Given problem:
Copy out verbatim the lines of the material from the line containing "Sort by the Name column header" up to and including the line containing "tap(227, 112)".

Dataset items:
------------------------------------
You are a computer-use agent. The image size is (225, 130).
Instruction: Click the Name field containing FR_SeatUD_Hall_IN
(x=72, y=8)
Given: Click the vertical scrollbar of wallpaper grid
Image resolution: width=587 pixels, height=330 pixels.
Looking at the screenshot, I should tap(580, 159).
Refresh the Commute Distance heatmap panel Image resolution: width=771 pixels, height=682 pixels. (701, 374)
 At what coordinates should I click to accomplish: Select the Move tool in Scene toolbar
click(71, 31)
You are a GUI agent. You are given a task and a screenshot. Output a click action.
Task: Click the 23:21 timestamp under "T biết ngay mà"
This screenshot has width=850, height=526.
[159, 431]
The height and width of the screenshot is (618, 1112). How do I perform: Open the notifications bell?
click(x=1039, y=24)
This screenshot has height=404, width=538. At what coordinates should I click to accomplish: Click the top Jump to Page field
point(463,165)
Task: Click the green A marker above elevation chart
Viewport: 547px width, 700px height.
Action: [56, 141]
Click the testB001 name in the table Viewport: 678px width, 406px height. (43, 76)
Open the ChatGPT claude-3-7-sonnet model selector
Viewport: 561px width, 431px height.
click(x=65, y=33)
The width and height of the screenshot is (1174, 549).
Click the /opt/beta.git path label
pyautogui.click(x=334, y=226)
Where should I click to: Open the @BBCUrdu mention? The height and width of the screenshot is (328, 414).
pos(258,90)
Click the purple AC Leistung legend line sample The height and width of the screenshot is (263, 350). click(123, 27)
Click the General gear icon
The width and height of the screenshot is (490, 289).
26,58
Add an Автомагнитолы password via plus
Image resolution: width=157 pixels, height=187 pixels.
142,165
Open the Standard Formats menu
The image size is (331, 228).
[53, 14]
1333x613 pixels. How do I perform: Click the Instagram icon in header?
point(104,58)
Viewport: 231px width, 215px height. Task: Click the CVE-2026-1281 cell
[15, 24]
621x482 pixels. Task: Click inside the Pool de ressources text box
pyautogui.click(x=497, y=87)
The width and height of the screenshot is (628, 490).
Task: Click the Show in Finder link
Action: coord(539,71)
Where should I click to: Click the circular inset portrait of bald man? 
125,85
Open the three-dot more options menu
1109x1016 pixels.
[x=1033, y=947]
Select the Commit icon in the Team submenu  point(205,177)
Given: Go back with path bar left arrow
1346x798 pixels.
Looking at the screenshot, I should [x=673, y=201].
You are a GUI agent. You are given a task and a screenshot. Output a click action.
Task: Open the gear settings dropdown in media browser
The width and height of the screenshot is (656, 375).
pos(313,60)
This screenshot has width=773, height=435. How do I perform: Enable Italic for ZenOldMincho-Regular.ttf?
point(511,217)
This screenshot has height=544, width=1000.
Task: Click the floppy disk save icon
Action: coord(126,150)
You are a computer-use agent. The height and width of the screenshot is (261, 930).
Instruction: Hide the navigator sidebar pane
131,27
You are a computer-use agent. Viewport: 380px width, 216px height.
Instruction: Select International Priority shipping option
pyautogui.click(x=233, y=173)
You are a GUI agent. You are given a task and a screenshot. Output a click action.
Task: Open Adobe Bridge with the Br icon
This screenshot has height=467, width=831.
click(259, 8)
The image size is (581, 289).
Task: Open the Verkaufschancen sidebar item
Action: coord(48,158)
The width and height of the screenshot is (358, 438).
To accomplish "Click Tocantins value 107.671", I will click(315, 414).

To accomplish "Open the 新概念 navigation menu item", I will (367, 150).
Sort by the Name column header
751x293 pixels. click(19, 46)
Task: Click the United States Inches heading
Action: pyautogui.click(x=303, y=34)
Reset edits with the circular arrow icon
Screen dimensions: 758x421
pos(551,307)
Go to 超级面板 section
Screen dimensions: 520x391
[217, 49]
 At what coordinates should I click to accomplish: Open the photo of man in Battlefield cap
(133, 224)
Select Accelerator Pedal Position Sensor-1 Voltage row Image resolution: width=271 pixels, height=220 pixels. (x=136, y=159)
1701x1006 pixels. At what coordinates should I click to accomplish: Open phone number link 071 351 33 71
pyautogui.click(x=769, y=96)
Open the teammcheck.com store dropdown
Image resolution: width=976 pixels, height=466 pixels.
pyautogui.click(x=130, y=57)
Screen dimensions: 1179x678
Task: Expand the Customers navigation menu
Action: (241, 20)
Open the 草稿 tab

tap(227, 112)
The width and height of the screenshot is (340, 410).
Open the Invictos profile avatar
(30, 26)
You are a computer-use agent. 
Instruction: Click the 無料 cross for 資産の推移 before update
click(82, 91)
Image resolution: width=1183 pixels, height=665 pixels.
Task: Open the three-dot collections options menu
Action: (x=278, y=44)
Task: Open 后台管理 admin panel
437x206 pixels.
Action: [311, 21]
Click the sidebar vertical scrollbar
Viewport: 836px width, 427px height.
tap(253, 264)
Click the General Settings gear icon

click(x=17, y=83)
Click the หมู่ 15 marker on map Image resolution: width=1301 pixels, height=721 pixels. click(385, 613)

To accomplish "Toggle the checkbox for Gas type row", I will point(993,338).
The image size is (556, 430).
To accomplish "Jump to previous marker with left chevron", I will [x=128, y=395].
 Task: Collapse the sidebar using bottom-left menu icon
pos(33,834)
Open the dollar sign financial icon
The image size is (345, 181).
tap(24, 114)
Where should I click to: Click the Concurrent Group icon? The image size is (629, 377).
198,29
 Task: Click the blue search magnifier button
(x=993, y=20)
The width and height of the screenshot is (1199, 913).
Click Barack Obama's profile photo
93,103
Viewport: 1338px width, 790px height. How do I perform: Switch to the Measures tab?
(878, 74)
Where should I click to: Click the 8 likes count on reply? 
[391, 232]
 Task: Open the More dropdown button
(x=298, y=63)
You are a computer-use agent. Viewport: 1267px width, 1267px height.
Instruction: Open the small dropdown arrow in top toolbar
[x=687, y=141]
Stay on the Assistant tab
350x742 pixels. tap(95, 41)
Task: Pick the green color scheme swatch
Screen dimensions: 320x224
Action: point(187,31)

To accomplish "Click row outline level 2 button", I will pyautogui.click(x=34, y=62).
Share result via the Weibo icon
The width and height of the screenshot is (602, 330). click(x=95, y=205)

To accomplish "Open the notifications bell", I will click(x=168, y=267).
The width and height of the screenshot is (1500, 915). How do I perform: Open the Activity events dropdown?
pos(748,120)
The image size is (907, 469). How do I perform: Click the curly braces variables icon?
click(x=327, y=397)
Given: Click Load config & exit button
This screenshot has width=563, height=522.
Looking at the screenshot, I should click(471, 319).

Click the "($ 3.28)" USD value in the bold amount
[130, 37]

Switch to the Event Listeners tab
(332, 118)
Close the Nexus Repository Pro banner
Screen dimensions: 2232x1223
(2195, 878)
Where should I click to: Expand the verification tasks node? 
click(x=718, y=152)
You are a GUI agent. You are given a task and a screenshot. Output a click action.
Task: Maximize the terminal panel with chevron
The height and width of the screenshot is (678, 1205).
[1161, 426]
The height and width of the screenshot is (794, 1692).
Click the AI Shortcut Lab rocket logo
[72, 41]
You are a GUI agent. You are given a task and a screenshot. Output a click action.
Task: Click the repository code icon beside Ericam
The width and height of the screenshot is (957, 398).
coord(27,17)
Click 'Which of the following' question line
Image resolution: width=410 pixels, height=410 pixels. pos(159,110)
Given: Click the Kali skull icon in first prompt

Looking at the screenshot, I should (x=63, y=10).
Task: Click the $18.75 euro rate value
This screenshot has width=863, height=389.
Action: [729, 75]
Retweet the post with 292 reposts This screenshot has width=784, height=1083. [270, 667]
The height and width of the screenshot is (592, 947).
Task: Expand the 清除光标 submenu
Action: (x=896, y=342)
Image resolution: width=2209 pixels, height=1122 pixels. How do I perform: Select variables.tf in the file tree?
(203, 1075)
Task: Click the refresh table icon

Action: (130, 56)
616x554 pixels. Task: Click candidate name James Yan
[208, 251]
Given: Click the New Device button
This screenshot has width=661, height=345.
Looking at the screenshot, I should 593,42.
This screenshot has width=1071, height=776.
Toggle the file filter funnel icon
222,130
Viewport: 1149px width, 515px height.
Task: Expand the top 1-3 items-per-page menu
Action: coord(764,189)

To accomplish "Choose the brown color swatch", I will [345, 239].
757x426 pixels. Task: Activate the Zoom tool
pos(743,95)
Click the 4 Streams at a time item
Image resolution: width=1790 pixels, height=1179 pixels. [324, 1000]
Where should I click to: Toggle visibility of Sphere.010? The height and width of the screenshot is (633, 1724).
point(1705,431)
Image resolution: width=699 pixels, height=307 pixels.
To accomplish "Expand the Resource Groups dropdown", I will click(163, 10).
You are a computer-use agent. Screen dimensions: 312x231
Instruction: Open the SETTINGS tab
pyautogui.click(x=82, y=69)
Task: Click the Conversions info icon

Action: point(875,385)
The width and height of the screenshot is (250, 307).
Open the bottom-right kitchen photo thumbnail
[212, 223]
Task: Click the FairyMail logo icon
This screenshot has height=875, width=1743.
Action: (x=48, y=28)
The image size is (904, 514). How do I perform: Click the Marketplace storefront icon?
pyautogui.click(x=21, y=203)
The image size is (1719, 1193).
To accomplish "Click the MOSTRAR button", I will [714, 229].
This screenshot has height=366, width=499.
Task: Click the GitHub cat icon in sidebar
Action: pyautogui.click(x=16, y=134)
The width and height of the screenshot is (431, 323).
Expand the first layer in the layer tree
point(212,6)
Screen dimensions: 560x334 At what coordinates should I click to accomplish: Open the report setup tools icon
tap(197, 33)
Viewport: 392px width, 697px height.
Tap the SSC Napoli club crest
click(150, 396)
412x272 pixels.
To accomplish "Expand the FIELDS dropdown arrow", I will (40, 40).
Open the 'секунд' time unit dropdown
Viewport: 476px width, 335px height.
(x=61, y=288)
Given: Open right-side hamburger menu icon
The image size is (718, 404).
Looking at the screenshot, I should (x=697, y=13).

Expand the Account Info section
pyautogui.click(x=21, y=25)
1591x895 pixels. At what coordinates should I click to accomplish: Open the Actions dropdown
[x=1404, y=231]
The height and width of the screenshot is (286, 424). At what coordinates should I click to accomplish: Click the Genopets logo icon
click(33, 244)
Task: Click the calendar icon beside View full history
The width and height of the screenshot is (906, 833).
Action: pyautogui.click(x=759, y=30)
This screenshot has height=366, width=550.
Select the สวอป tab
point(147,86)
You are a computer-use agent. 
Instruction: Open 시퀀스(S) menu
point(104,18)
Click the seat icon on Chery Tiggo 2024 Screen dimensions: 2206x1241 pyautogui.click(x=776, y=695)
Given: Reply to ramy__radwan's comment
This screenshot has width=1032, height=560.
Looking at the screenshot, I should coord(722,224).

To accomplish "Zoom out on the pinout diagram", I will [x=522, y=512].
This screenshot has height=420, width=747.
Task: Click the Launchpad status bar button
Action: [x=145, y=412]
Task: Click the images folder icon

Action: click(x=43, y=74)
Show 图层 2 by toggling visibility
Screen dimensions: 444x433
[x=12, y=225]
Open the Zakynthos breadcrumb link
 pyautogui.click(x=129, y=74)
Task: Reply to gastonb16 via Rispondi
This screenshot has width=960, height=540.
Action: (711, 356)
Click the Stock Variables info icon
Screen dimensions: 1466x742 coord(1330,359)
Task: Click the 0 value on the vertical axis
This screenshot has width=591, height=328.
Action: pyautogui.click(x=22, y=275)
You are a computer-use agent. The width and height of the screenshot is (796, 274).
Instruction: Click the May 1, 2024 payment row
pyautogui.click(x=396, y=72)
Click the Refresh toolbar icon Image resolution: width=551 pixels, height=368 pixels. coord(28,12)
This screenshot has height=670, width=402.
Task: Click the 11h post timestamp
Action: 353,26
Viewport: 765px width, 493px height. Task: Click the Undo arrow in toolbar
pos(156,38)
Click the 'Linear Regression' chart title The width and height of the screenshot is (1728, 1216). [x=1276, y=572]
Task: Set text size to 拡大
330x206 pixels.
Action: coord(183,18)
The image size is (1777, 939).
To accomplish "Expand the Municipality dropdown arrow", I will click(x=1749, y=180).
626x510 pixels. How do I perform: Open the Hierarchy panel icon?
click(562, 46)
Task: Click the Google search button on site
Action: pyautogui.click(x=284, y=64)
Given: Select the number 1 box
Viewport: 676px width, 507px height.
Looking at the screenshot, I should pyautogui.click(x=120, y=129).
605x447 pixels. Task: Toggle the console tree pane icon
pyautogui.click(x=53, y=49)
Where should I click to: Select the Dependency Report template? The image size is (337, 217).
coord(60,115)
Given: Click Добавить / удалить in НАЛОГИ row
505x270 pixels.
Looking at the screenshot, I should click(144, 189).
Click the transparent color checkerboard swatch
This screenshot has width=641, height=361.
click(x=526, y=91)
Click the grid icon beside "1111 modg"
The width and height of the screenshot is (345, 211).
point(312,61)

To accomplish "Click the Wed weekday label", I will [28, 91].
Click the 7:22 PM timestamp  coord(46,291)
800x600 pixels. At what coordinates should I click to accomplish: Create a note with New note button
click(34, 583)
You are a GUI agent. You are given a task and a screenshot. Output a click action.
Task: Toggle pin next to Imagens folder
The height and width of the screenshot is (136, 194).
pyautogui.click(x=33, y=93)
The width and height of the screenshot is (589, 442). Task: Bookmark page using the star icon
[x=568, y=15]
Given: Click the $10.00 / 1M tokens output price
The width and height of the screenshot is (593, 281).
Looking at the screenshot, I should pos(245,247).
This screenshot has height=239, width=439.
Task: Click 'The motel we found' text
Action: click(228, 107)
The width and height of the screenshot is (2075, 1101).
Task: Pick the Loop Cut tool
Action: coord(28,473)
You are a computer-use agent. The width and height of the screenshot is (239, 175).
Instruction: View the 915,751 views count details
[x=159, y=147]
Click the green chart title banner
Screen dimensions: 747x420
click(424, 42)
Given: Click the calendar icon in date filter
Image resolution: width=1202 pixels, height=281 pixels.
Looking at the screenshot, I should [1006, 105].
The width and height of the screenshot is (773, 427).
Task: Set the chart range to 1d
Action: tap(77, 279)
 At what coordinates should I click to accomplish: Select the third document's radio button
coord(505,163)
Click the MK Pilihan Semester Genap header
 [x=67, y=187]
------------------------------------
Right answer:
Sort by the Name column header
751x293 pixels. click(19, 46)
Task: Click the United States Inches heading
Action: pyautogui.click(x=303, y=34)
Reset edits with the circular arrow icon
Screen dimensions: 758x421
pos(551,307)
Go to 超级面板 section
Screen dimensions: 520x391
[217, 49]
 At what coordinates should I click to accomplish: Open the photo of man in Battlefield cap
(133, 224)
Select Accelerator Pedal Position Sensor-1 Voltage row Image resolution: width=271 pixels, height=220 pixels. (x=136, y=159)
1701x1006 pixels. At what coordinates should I click to accomplish: Open phone number link 071 351 33 71
pyautogui.click(x=769, y=96)
Open the teammcheck.com store dropdown
Image resolution: width=976 pixels, height=466 pixels.
pyautogui.click(x=130, y=57)
Screen dimensions: 1179x678
Task: Expand the Customers navigation menu
Action: (241, 20)
Open the 草稿 tab

tap(227, 112)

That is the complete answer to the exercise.